Some Fun with Numba#

This is a notebook to demonstrate numba following this article: https://pythonspeed.com/articles/numba-faster-python/

The example is a simple function which takes an array and calculates the monotonically increasing version:

[1, 2, 1, 3, 3, 5, 4, 6] → [1, 2, 2, 3, 3, 5, 5, 6]
#!pip install numpy
#!pip install numba
import numpy as np
from numba import njit

Let’s create a function that does the work we need

# Defining a regular function
def monotonically_increasing(a):
     max_val = 0
     for i in range(len(a)):
         if a[i] > max_val:
             max_val = a[i]
         a[i] = max_val
     return a
# Defining the numba decorated function
@njit
def numba_monotonically_increasing(a):
     max_val = 0
     for i in range(len(a)):
         if a[i] > max_val:
             max_val = a[i]
         a[i] = max_val
     return a

Tip

you can use result = %timeit -o to record the execution time

# Let's check performance
# First run regular function:
time_numpy_1 = %timeit -o monotonically_increasing(np.random.randint(0, 1000000, 1000000))
142 ms ± 571 µs per loop (mean ± std. dev. of 7 runs, 10 loops each)
# Second run regular function:
time_numpy_2 = %timeit -o monotonically_increasing(np.random.randint(0, 1000000, 1000000))
141 ms ± 462 µs per loop (mean ± std. dev. of 7 runs, 10 loops each)
# Third run regular function:
time_numpy_3 = %timeit -o monotonically_increasing(np.random.randint(0, 1000000, 1000000))
140 ms ± 909 µs per loop (mean ± std. dev. of 7 runs, 10 loops each)

Duration of execution is the same.

# First run numba function:
time_numba_1 = %timeit -o numba_monotonically_increasing(np.random.randint(0, 1000000, 1000000))
4.34 ms ± 30.4 µs per loop (mean ± std. dev. of 7 runs, 1 loop each)
# Second run numba function:
time_numba_2 = %timeit -o numba_monotonically_increasing(np.random.randint(0, 1000000, 1000000))
4.33 ms ± 12.8 µs per loop (mean ± std. dev. of 7 runs, 100 loops each)
# Third run numba function:
time_numba_3 = %timeit -o numba_monotonically_increasing(np.random.randint(0, 1000000, 1000000))
4.33 ms ± 10.7 µs per loop (mean ± std. dev. of 7 runs, 100 loops each)

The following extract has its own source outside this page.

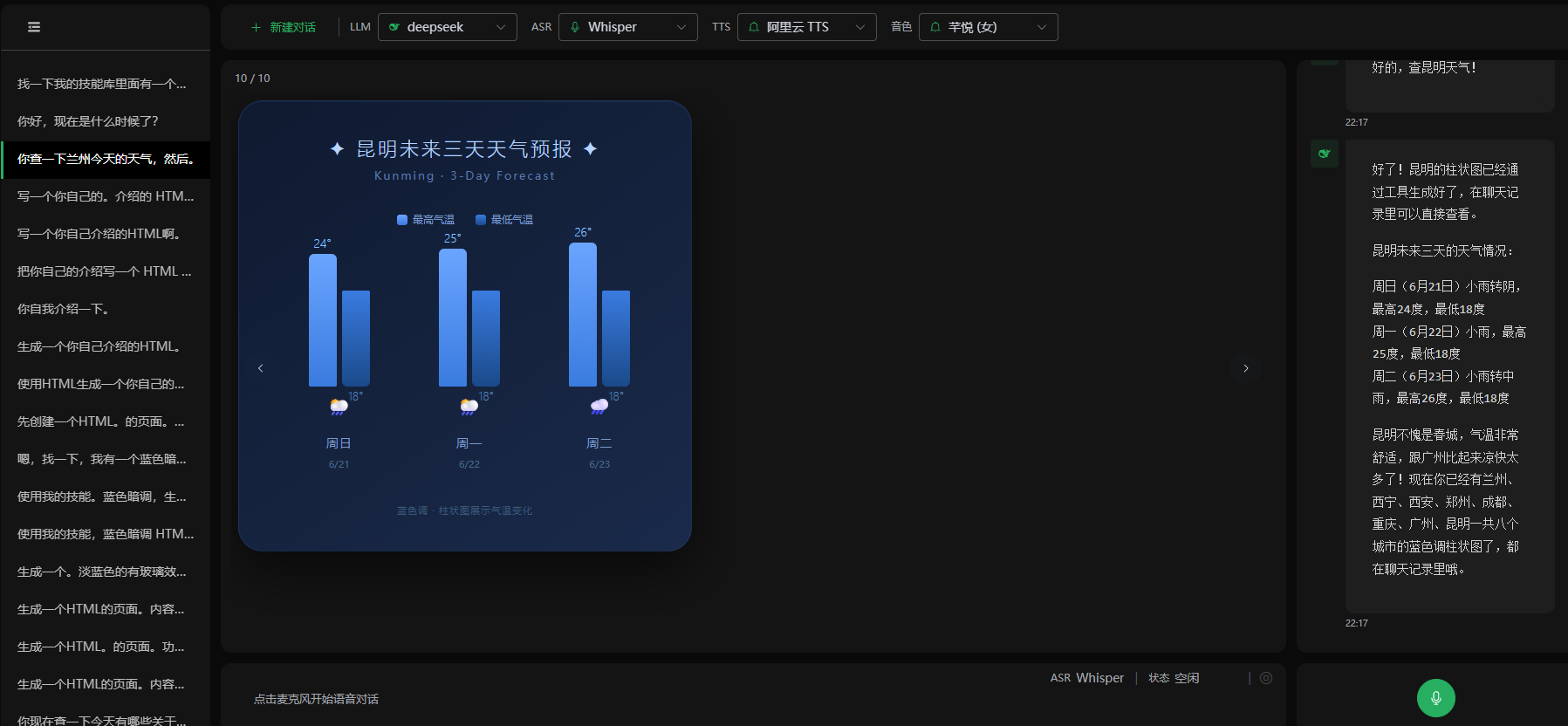1568x726 pixels.
Task: Open the 你查一下兰州今天的天气 conversation
Action: [x=106, y=160]
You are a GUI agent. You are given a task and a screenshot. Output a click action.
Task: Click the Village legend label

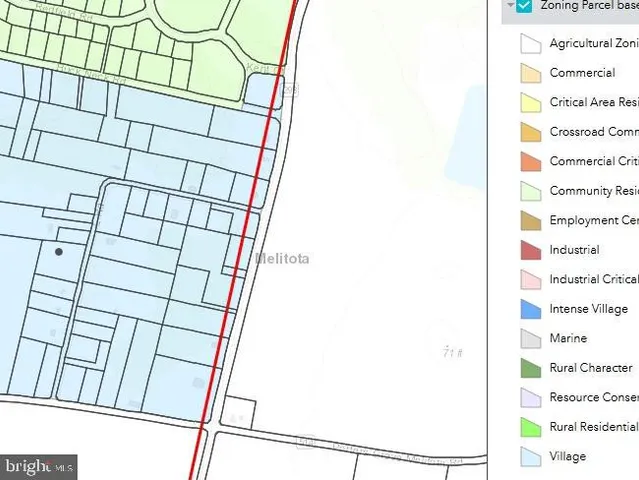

First run is much slower (function is compiled) but subsequent runs are ~14 times faster!

Woah! For a sample run the first took 162 ms, while the second took 4.5 seconds on average.

264/9.64
27.38589211618257

~27 times faster!!!

Note: the actual execution times will vary depending on the underlying system and the type of problem you are solving.

import matplotlib.pyplot as plt

# plot times from timeit outputs
data = [run.timings for run in (time_numpy_1, time_numpy_2, time_numpy_3)]
pos = np.arange(len(data))
c = 'C0'
plt.boxplot(data, positions=pos - 0.2, 
            patch_artist=True,
            boxprops=dict(facecolor=c, color=c, alpha=0.5),
            capprops=dict(color=c),
            whiskerprops=dict(color=c),
            flierprops=dict(color=c, markeredgecolor=c),
            medianprops=dict(color=c))
plt.text(pos[-1] + 0.4, np.mean(data[-1]), f'Numpy',
         color=c, weight='roman', ha='left')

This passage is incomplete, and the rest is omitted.